**SET PROBLEM**
Replace "coordinates" with "position" in the lines that run from the one containing "Given: Click Max value field for stroomp00" through the one containing "click(13, 11)", changing nothing else and reproducing only those lines. Leave out the pictures.

···

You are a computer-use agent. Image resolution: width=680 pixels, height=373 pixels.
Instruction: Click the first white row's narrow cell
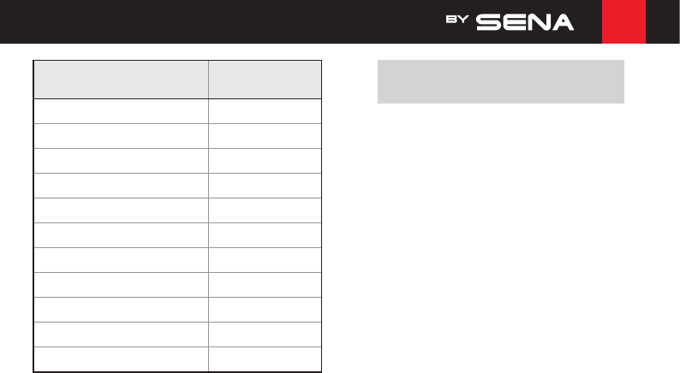265,111
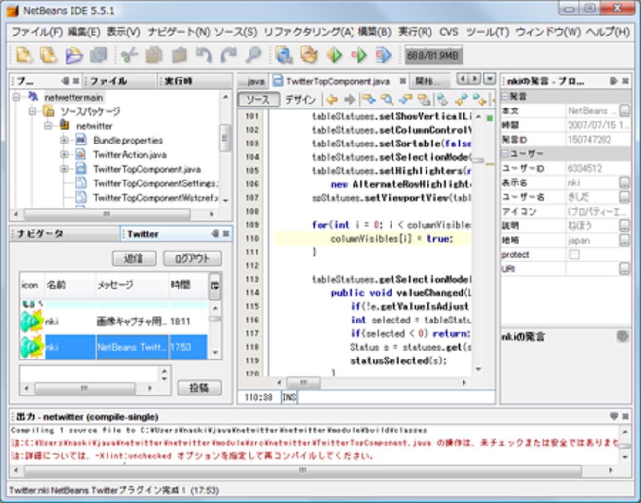Click the output panel horizontal scrollbar
641x503 pixels.
(302, 470)
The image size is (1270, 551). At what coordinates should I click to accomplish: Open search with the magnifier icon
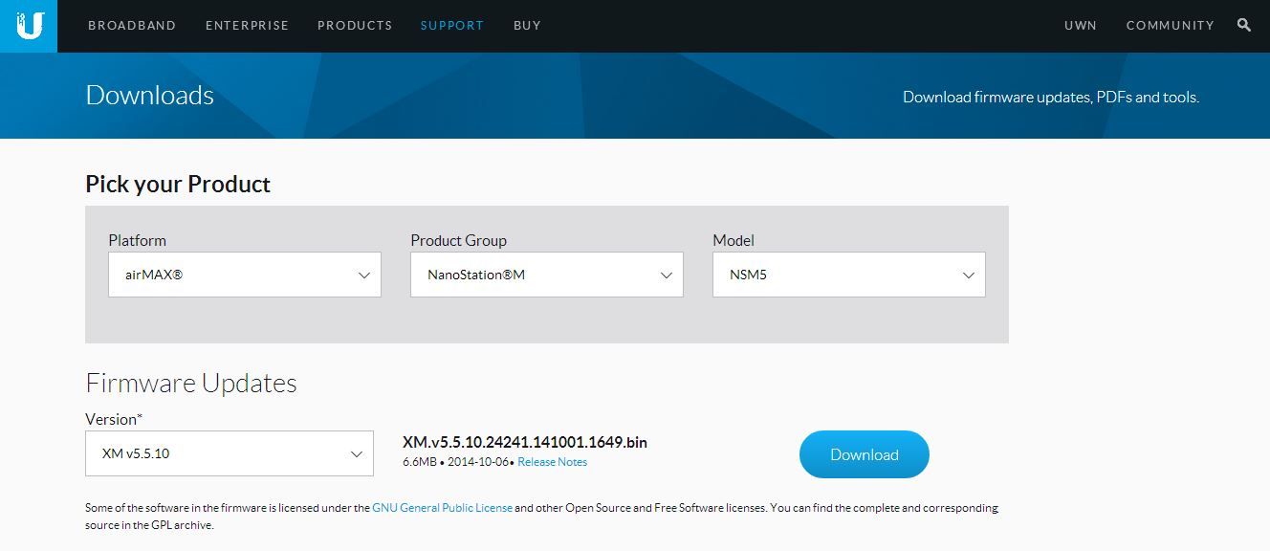point(1243,26)
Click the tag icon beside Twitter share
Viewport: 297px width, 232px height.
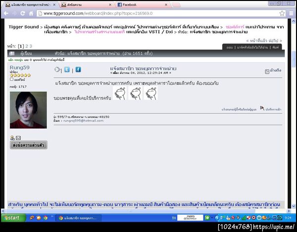[57, 70]
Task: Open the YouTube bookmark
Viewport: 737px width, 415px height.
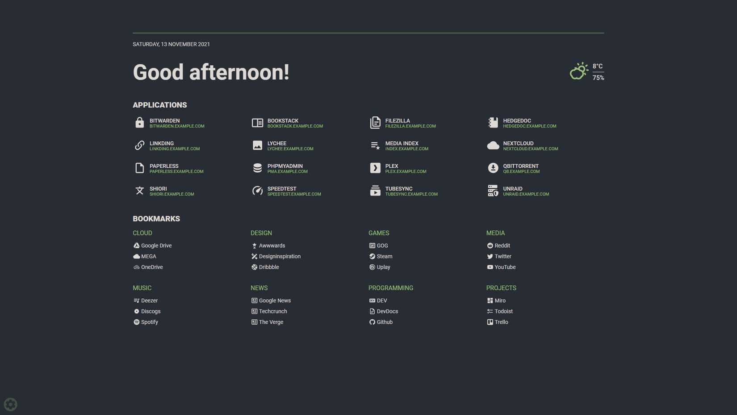Action: tap(505, 267)

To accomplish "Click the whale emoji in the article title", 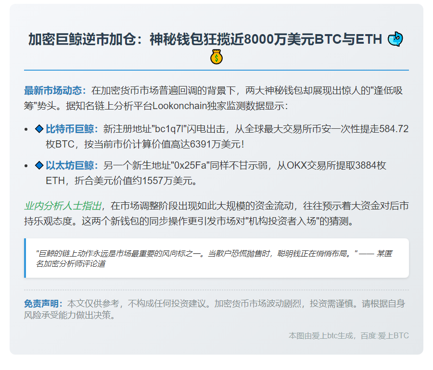I will [x=395, y=38].
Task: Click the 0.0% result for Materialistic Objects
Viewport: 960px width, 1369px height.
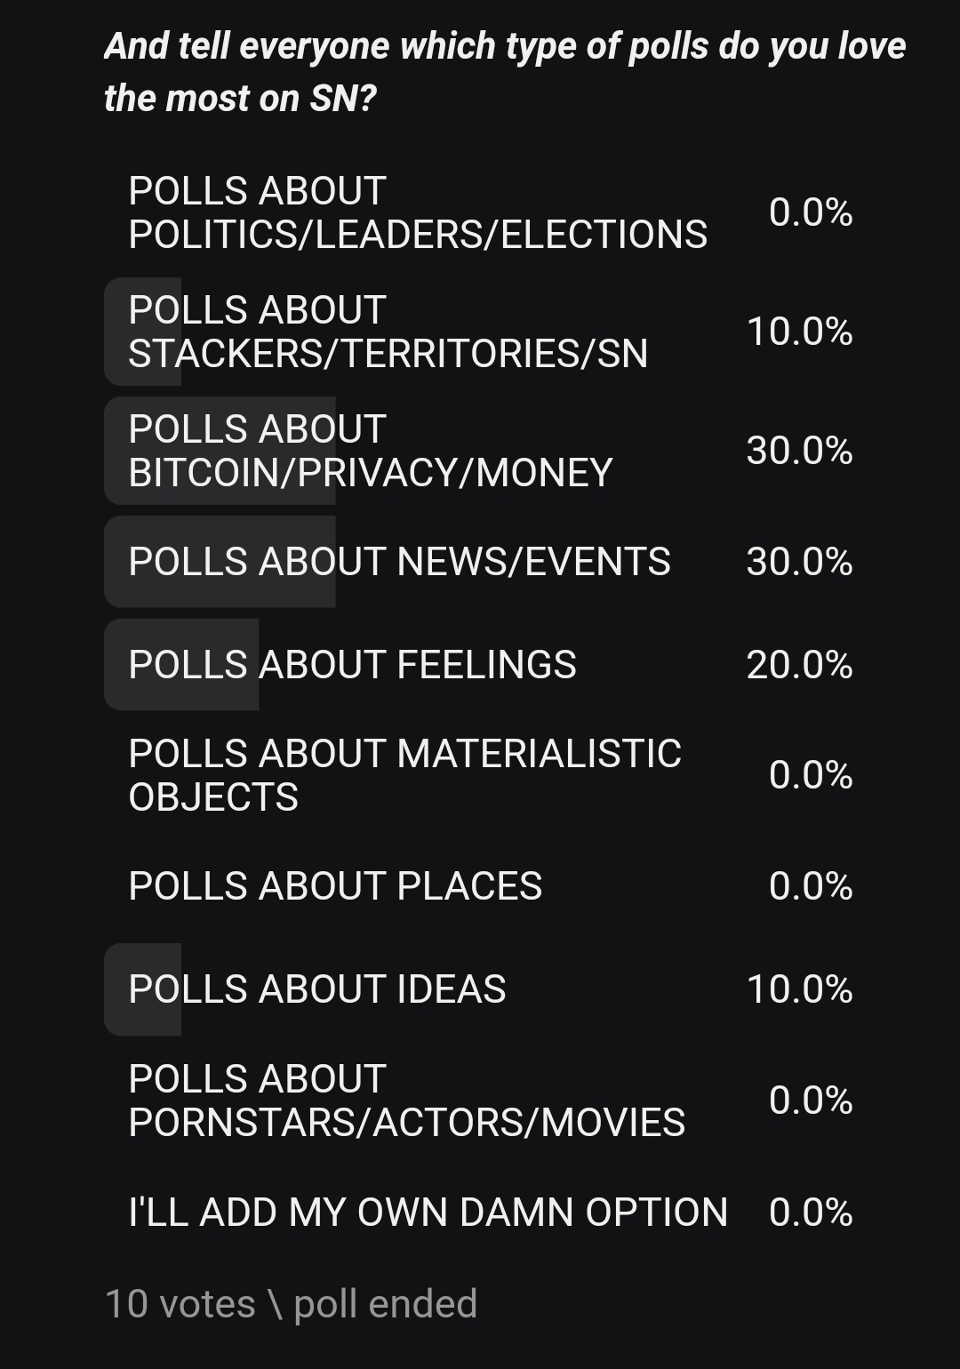Action: point(810,775)
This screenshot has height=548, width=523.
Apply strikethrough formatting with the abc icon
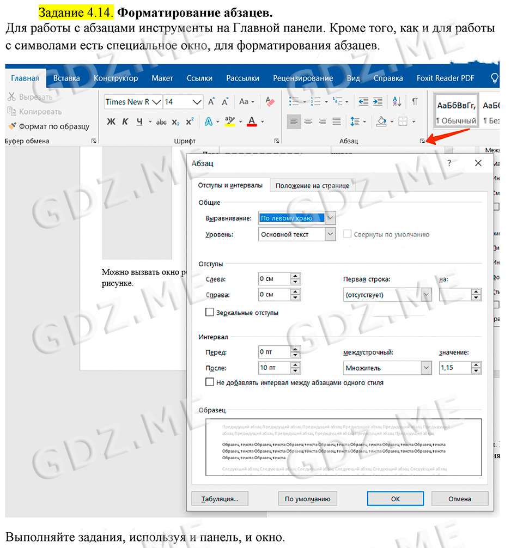pos(161,121)
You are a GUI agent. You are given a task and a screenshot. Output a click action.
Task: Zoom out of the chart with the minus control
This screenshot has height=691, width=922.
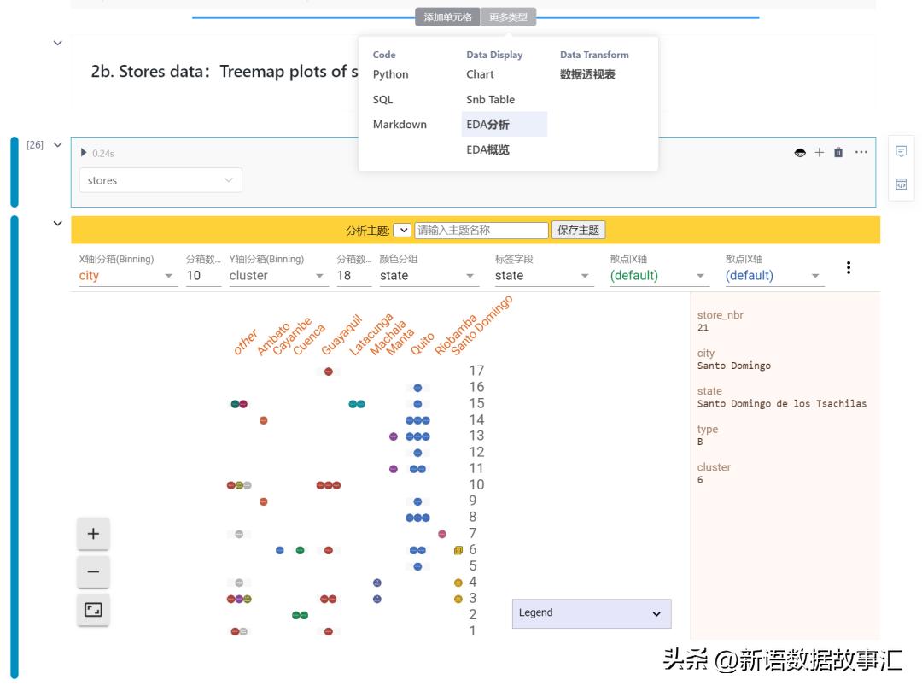(x=92, y=571)
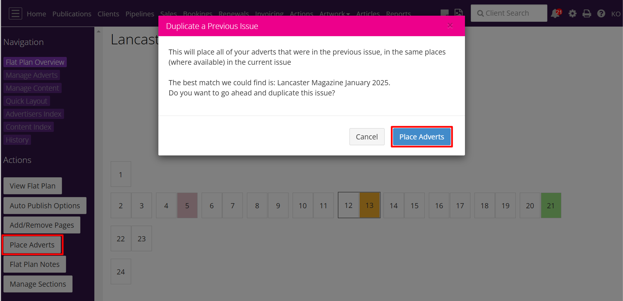
Task: Click into the Client Search field
Action: 509,13
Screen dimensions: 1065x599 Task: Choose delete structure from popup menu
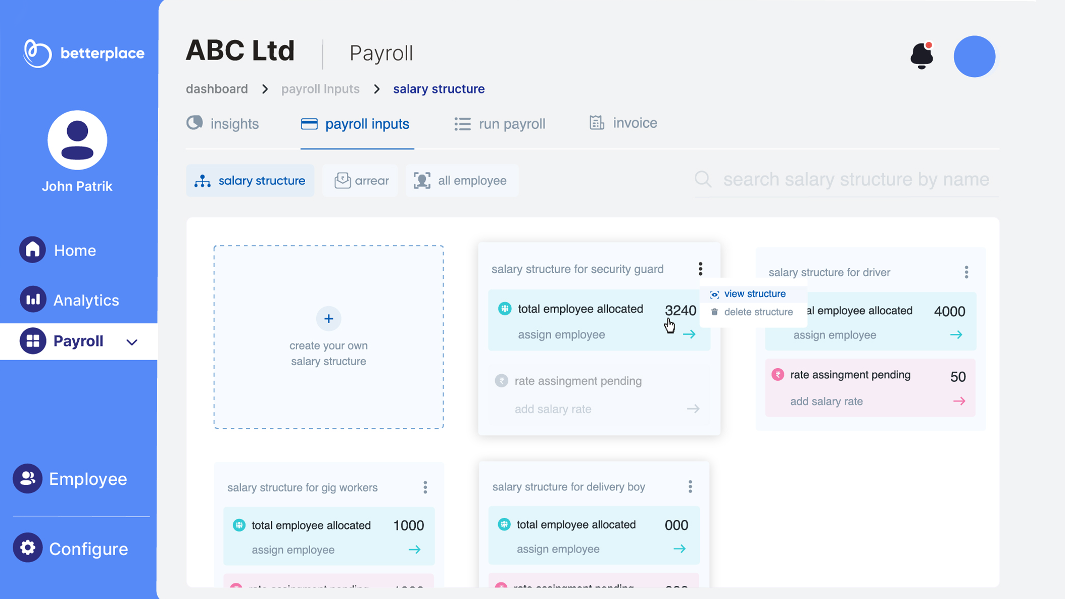[758, 312]
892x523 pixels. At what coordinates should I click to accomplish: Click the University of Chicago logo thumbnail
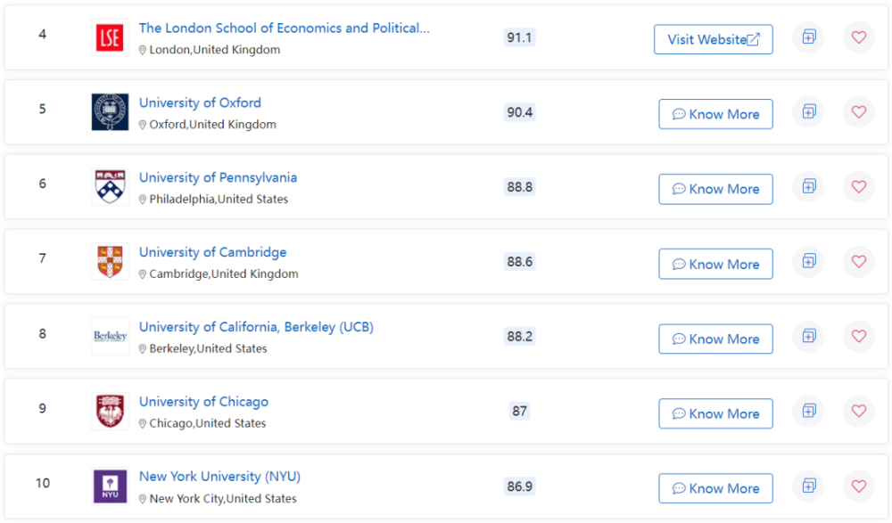tap(110, 411)
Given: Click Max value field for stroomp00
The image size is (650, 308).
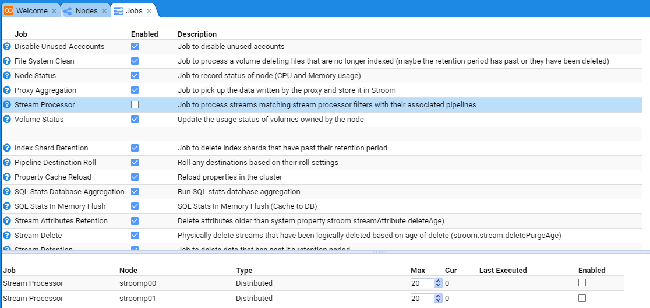Looking at the screenshot, I should (x=422, y=284).
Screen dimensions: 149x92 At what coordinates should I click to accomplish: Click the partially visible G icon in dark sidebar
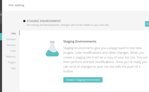pyautogui.click(x=1, y=15)
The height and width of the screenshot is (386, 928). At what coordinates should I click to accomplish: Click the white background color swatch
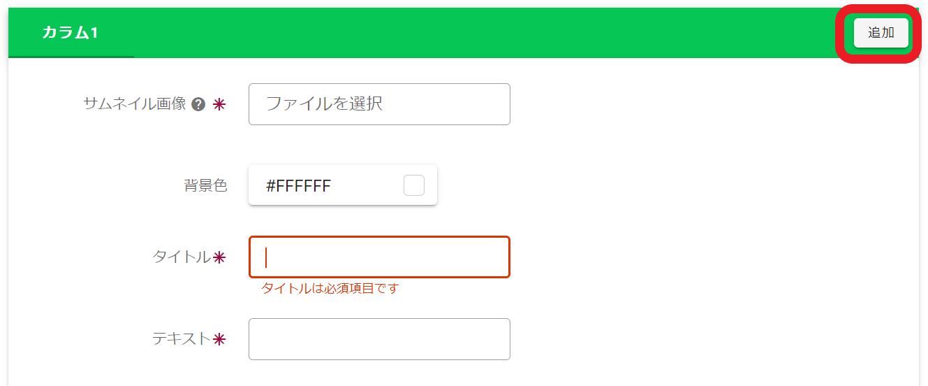click(414, 185)
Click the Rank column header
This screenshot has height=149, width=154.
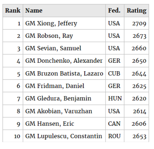click(13, 11)
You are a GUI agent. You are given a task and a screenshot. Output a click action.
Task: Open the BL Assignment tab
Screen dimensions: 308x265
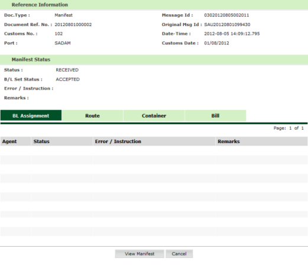(x=31, y=115)
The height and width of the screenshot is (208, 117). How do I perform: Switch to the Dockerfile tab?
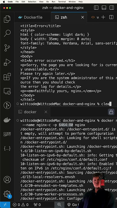pos(30,17)

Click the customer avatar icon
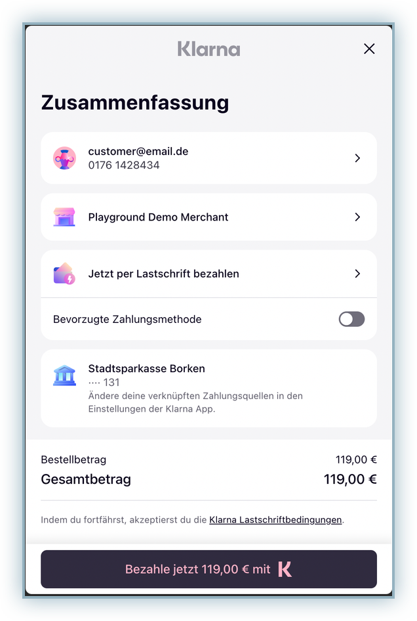pos(64,158)
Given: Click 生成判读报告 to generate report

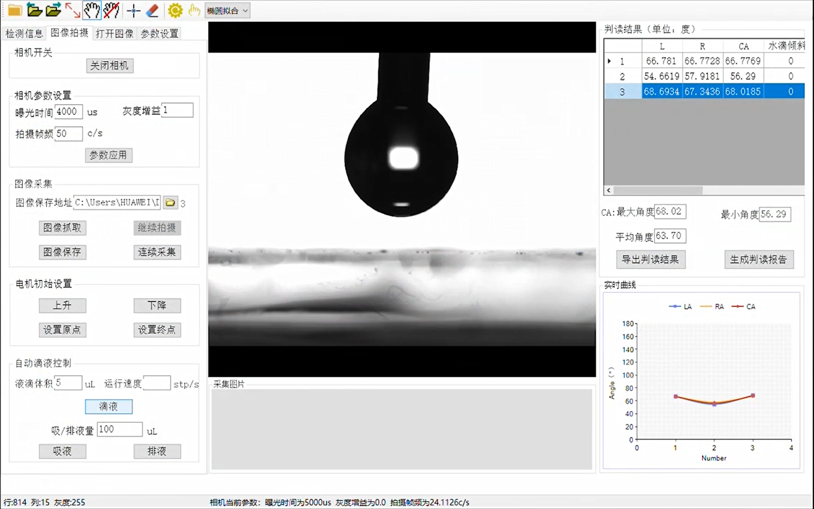Looking at the screenshot, I should tap(759, 259).
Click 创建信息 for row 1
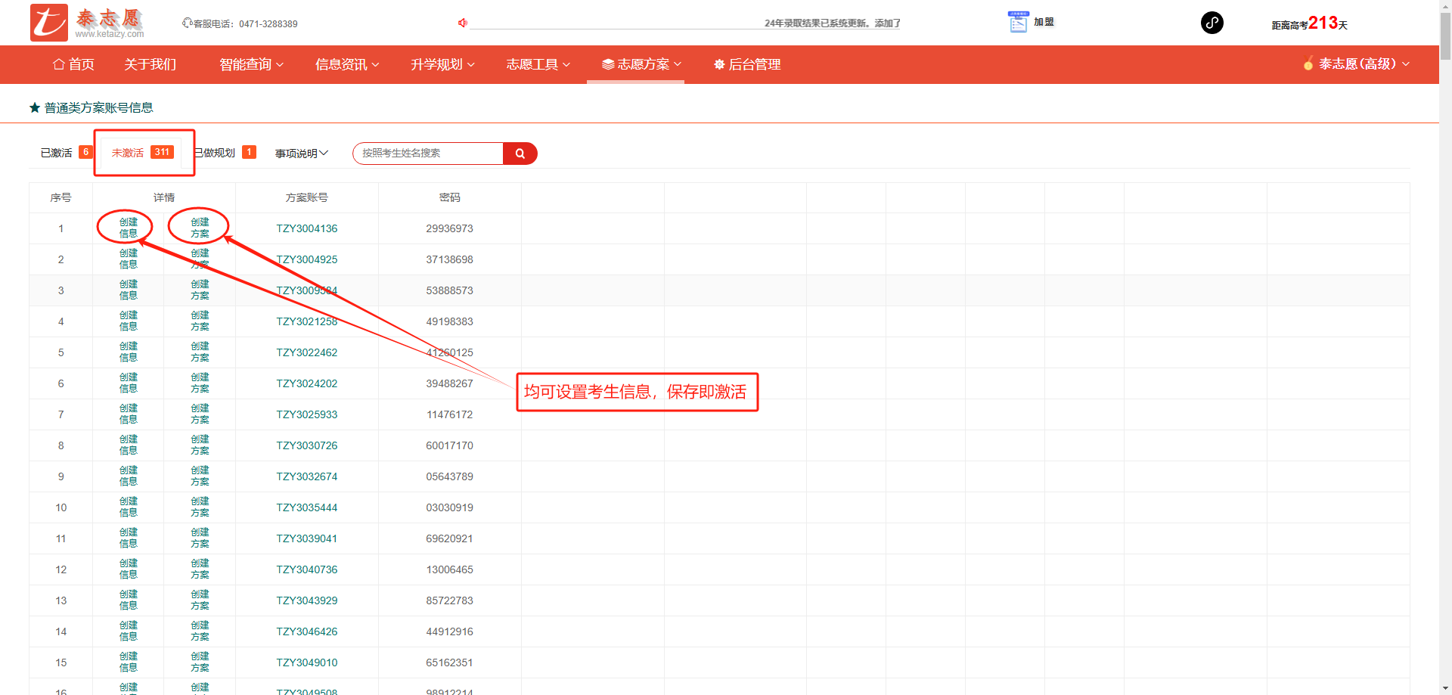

···

**TASK SOLUTION**
Given: Click Max value field for stroomp00
The image size is (650, 308).
Looking at the screenshot, I should (x=422, y=284).
Screen dimensions: 149x92 At what position should I click to accomplish: Click the partially visible G icon in dark sidebar
pyautogui.click(x=1, y=15)
The height and width of the screenshot is (386, 928). At what position should I click to accomplish: Click the white background color swatch
click(414, 185)
Click the Rank column header
This screenshot has height=149, width=154.
click(13, 11)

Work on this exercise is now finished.